La distinction entre l’ensemble des nombres rationnels et celui des nombres irrationnels est cruciale lors de l’enseignement du concept de nombre réel. Comme le mentionne Bronner (1997b), l’opposition décimal/non décimal a remplacé celle rationnel/irrationnel (commensurable/incommensurable). Or, toujours selon Bronner (Ibid.), cette opposition structure culturellement les connaissances sur le nombre. Par notre étude, nous allons dans le même sens que Zazkis et Sirotic (2007b) et percevons la droite numérique comme un bon modèle qui permet à l’élève d’expérimenter cette dualité. Toutefois, au coeur de l’utilisation de la droite, les concepts-clés que sont la mesure et le rapport devraient avoir une place de choix. Notre étude révèle que cela semble possible.

Toutes ces pistes de réponse sont le fruit de triangulations et constituent des caractéristiques qui donnent un nouvel éclairage quant à l’enseignement du nombre irrationnel. Par un enseignement stratégique et les différents concepts mathématiques impliqués, plusieurs options s’offrent à nous afin de renouveler l’enseignement de cet ensemble de nombres.

6. Conclusion

Par notre séquence d’activités élaborée à partir de dimensions historiques et culturelles du nombre irrationnel, la compréhension des élèves qui ont participé à l’étude s’est ouverte à davantage de notions issues de l’évolution du concept depuis la découverte de l’incommensurabilité. Les élèves avaient une compréhension initiale du nombre irrationnel qui était confuse (voire déficiente) et qui se limitait à l’écriture du nombre sous forme de nombre à virgule. Ainsi, même si nous n’avons pas axé notre expérimentation et notre analyse sur l’évolution de la compréhension qu’ont les élèves du nombre irrationnel, et par le fait même du nombre réel, il est à supposer qu’à la suite de l’étude, leur compréhension est plus solide, car celle-ci comprend davantage de concepts.

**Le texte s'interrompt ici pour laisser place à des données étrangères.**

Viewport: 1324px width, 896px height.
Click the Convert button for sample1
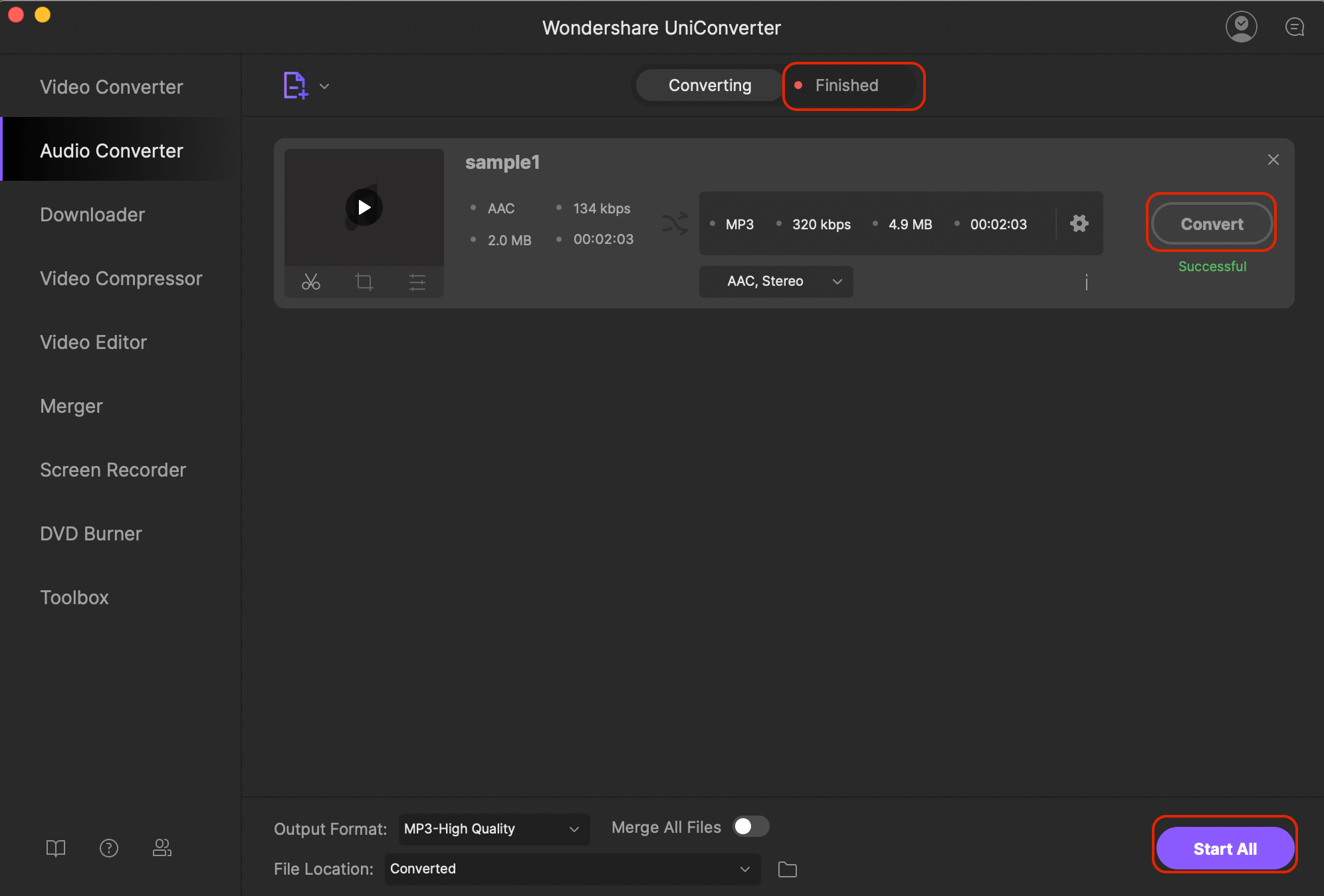(1211, 223)
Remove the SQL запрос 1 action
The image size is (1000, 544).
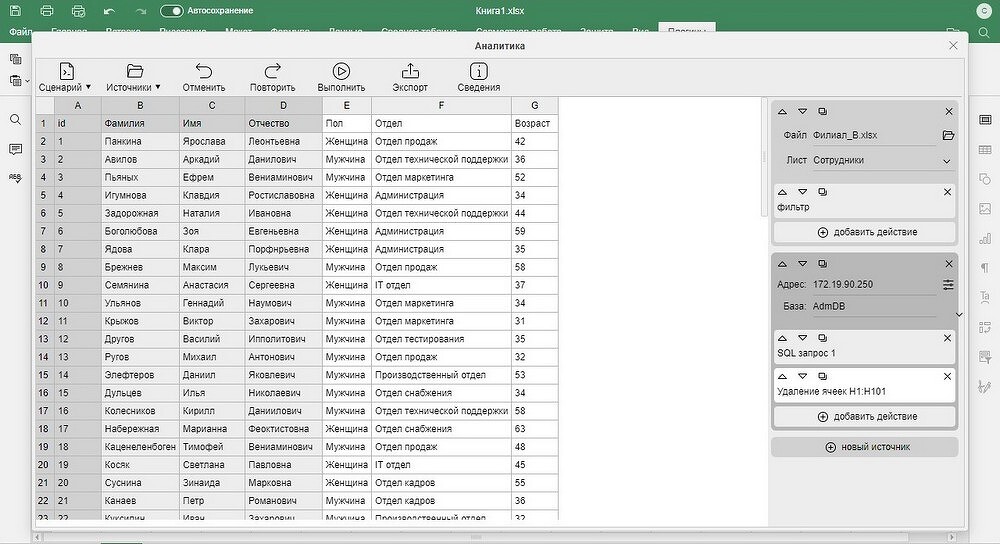948,338
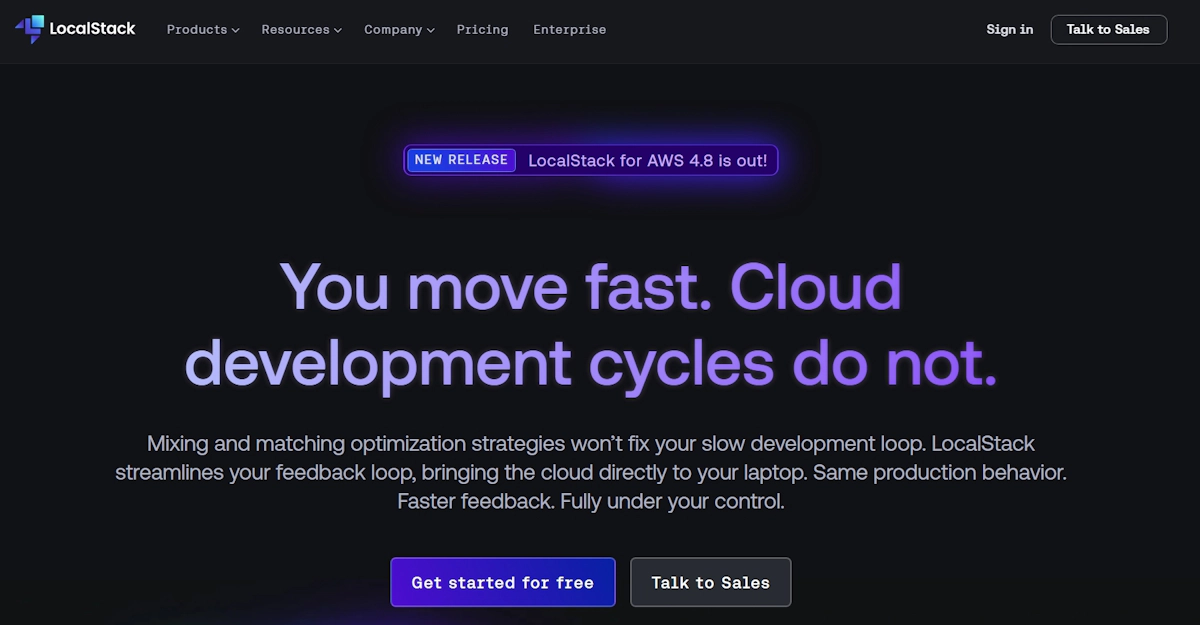Select Enterprise in the navigation bar
Screen dimensions: 1200x625
pos(569,30)
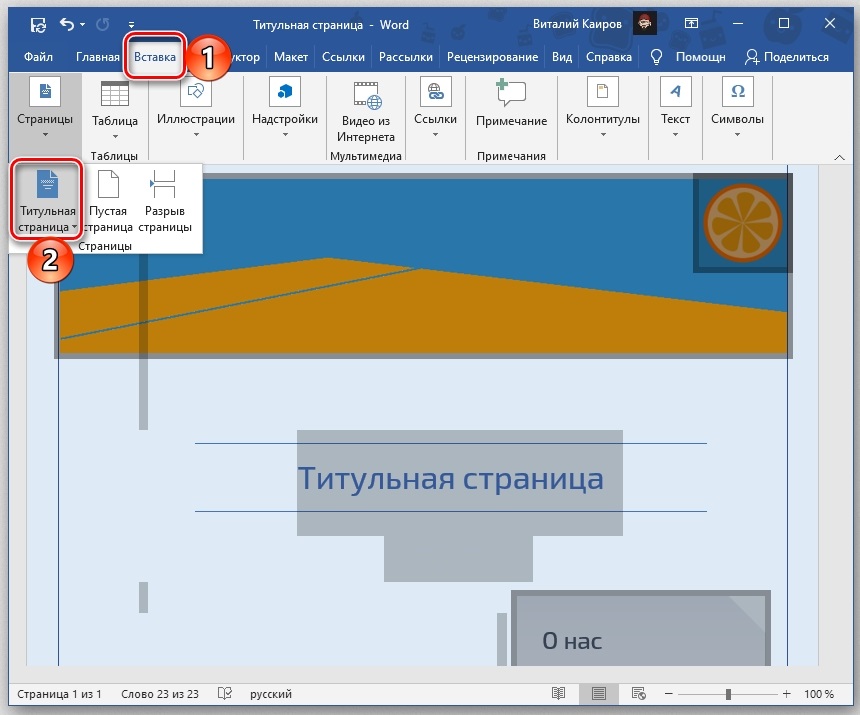Open the Макет tab
This screenshot has width=860, height=715.
[x=291, y=57]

Bien évidemment, nous n’avons pas la prétention d’affirmer que les résultats de notre recherche sont sans faille. Cela est dû au fait que malgré toutes les mesures qui ont été prises, notre étude rencontre certaines limites. Les objectifs de notre étude ont fait en sorte que cette subjectivité était inévitable. Toutefois, des mesures furent prises pour limiter cette subjectivité. Nous sommes pleinement satisfaits du rendement de nos outils qui nous ont permis de recueillir des données pertinentes pour la conduite de notre étude.

Les neuf pistes de réponse identifiées précédemment donnent du souffle à un enseignement du nombre irrationnel qui, d’ailleurs, peut prendre différentes formes. L’étude d’Arcavi et al. (1987) souligne que la confusion à l’égard du nombre irrationnel se manifeste non seulement chez les élèves, mais également chez le personnel enseignant (dont celui en formation). Des travaux plus récents, dont ceux de Zazkis et Sirotic (2004, 2007a, 2007b) et de Voskoglou et Kosyvas (2011), abondent dans le même sens. Nous pensons donc qu’il faut fournir aux enseignantes et aux enseignants, les outils adéquats afin de ne plus contourner l’enseignement conceptuel du nombre irrationnel en raison de son caractère abstrait (Berdot  et al., 2001; Führer, 1991), car se limiter aux aspects concrets des mathématiques ne suffit pas à donner une image cohérente et complète de cette discipline qui permet de mieux appréhender le réel.